#### EXERCISE GOAL:
Out of the lines below, please list those that hold the string "agent".

________________

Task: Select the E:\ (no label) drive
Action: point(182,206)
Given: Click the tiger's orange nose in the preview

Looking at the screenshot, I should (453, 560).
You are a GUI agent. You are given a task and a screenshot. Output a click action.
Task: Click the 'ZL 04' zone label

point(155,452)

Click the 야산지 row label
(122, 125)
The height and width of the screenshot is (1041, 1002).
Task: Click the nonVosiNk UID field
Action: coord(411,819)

________________

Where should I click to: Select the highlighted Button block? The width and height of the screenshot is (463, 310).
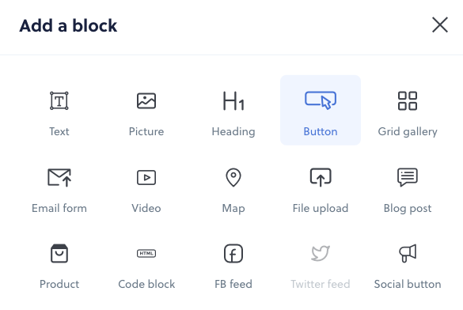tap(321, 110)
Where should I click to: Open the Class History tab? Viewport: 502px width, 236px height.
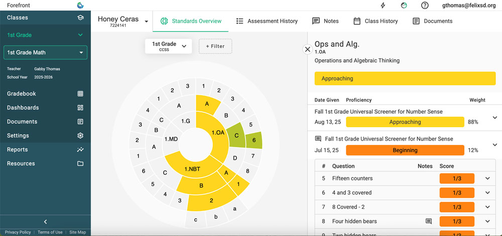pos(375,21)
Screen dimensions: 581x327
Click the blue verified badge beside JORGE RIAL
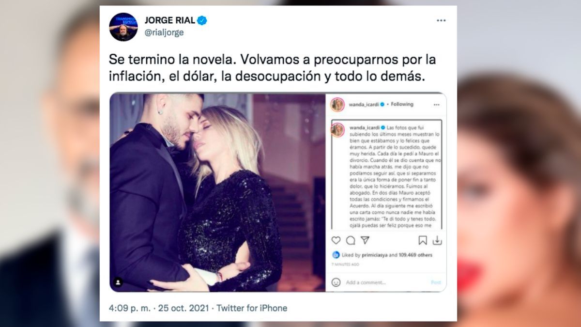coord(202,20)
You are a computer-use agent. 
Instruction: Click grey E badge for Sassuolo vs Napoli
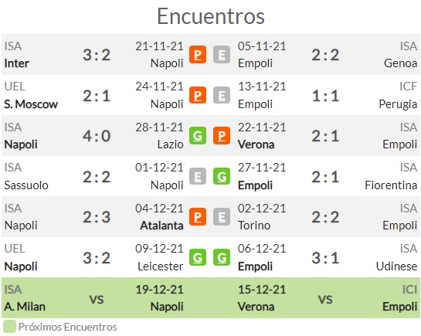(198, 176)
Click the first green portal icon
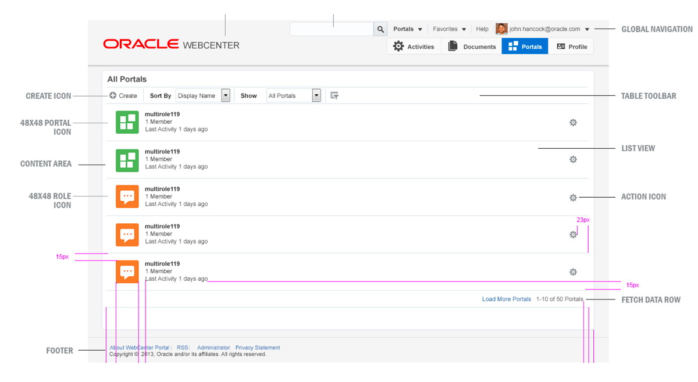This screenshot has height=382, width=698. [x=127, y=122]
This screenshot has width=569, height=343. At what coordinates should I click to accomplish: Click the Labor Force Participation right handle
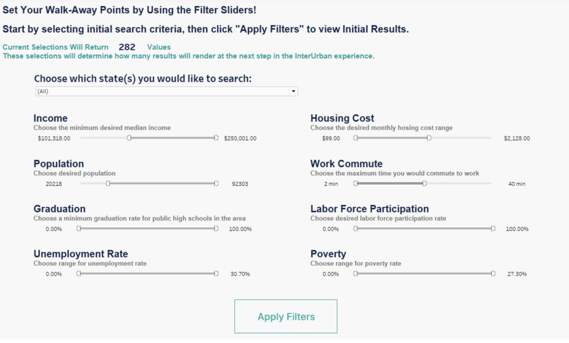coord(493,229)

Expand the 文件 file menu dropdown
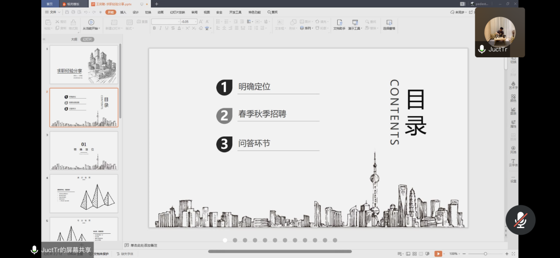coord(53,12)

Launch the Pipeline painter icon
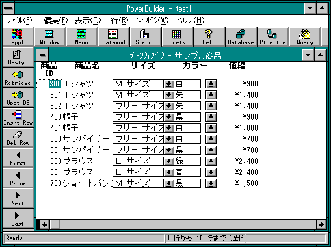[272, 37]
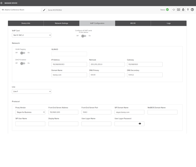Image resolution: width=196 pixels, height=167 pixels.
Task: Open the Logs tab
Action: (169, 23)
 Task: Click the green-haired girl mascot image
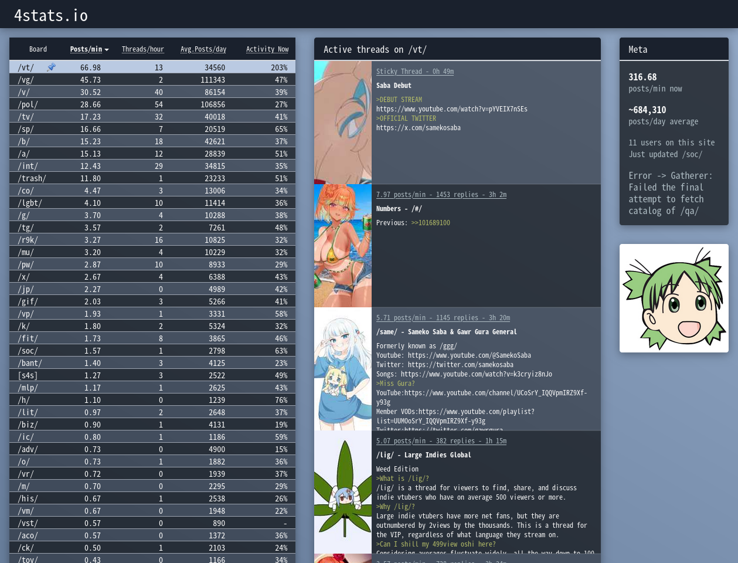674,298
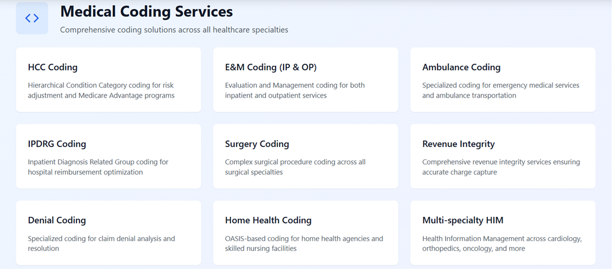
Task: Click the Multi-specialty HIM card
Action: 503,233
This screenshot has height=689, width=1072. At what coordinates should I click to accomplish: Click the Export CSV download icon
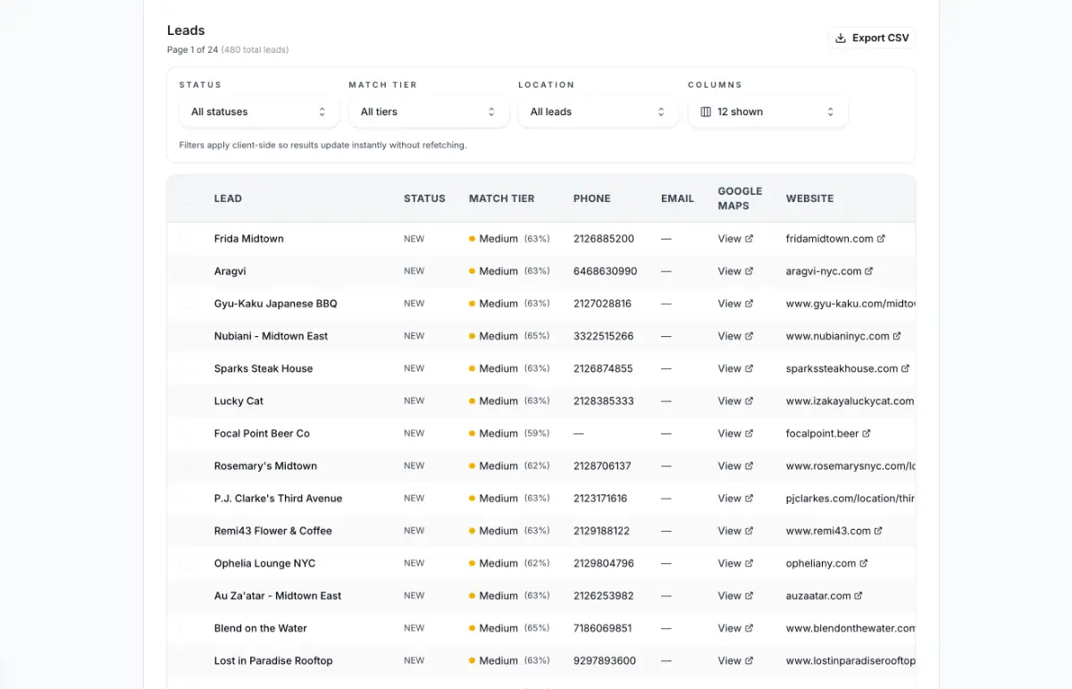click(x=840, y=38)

________________

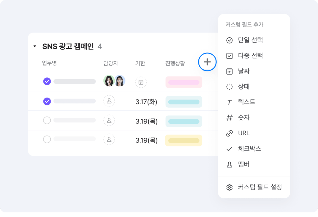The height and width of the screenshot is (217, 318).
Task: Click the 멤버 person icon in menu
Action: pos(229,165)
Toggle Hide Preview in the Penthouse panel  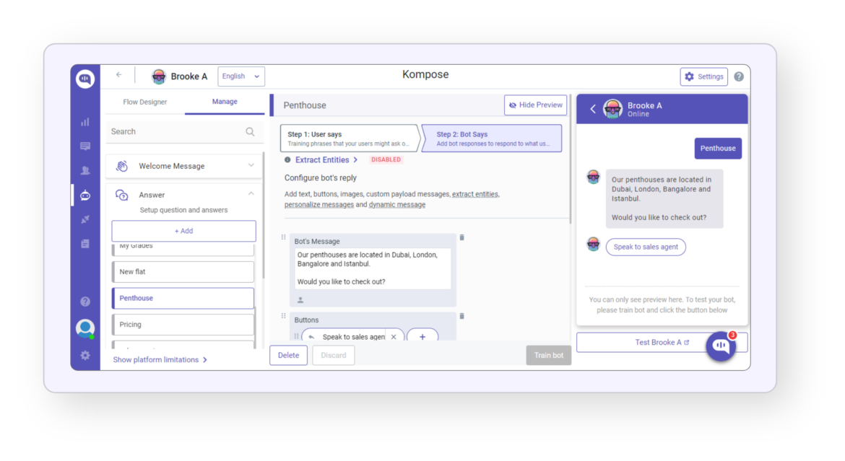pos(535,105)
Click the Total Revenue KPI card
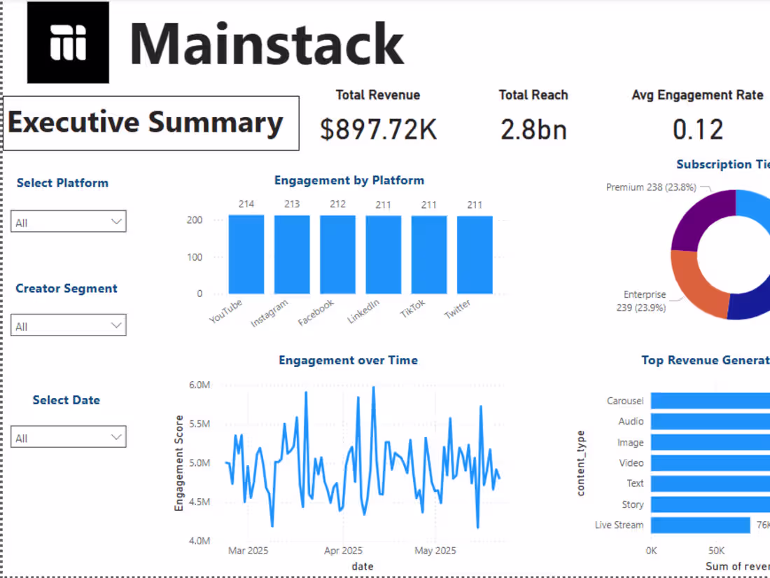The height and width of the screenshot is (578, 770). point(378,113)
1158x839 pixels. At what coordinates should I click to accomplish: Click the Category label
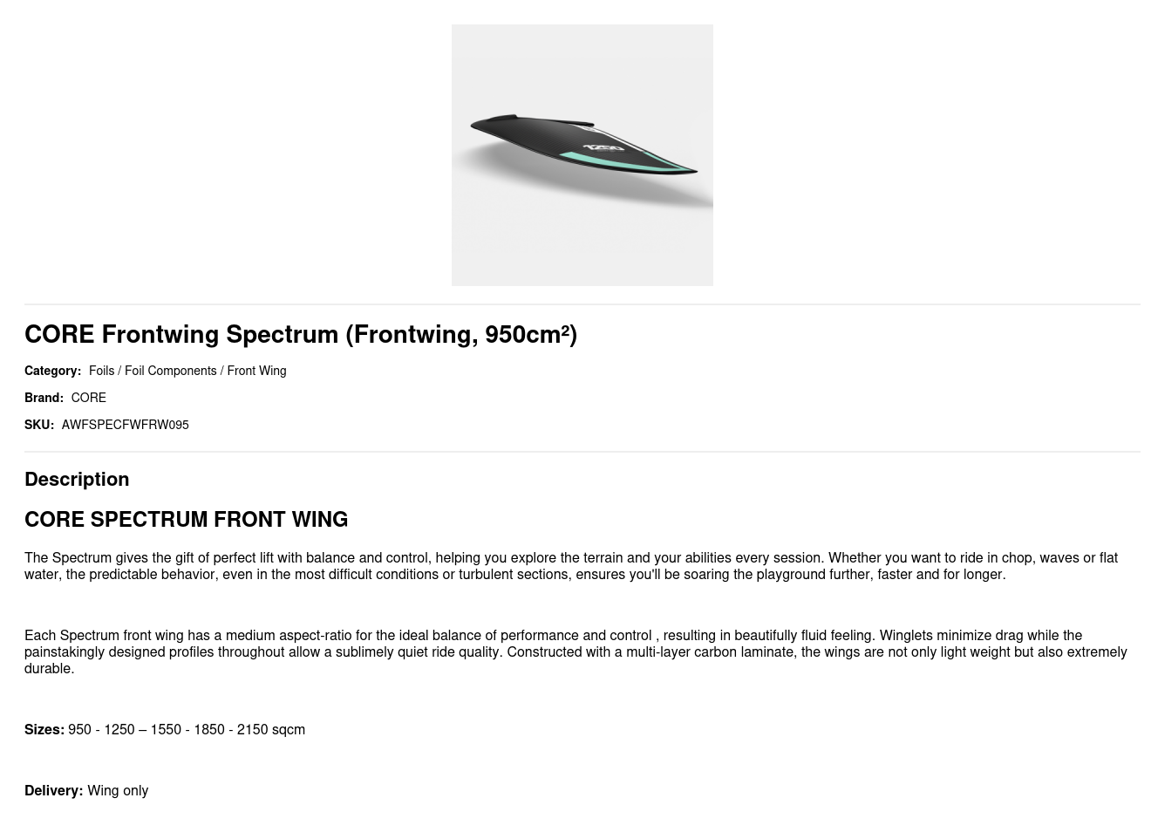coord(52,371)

________________

#### RESPONSE TO THIS TASK:
You are a GUI agent. You are given a task and a screenshot. Output a click action.
You are a computer-use agent. 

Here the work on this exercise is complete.